■ Action item
Make an exact copy of the lines from the one containing "Task: Click the" through the end of the records below, and leave out every picture.
··· Exercise data
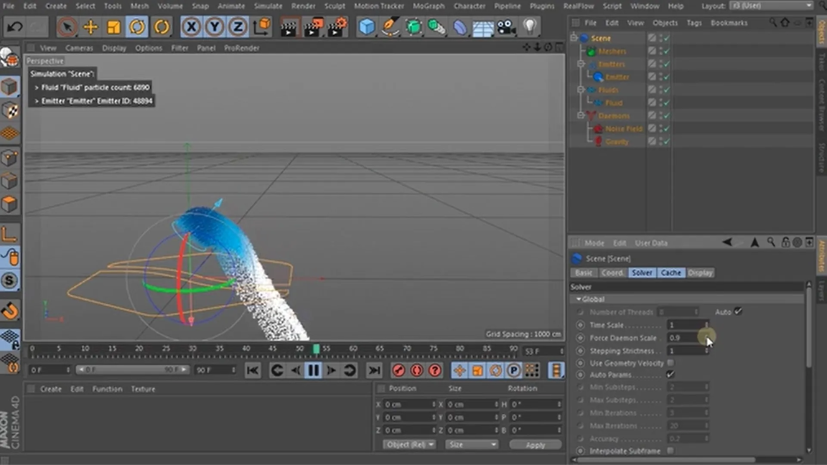Click the Apply button
Viewport: 827px width, 465px height.
[535, 444]
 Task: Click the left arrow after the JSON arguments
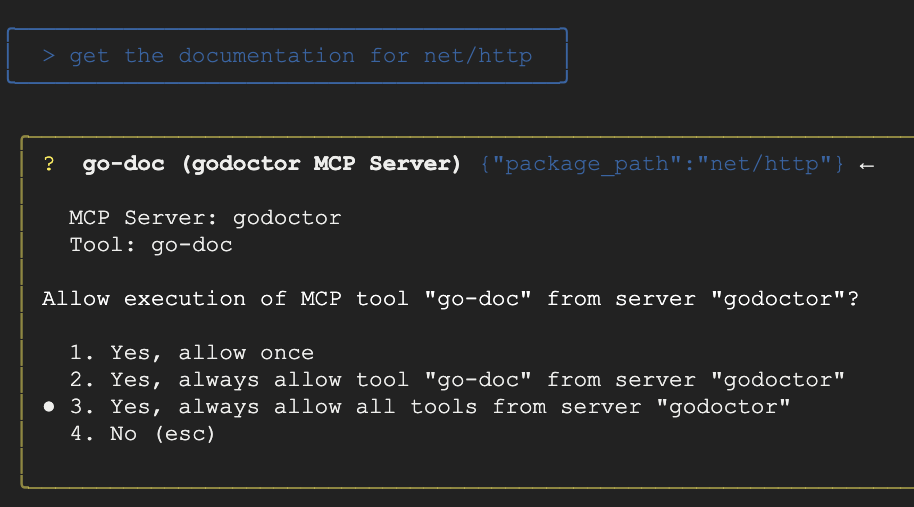867,164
······
■ Exercise solution
 Task: Click the left arrow after the JSON arguments
867,164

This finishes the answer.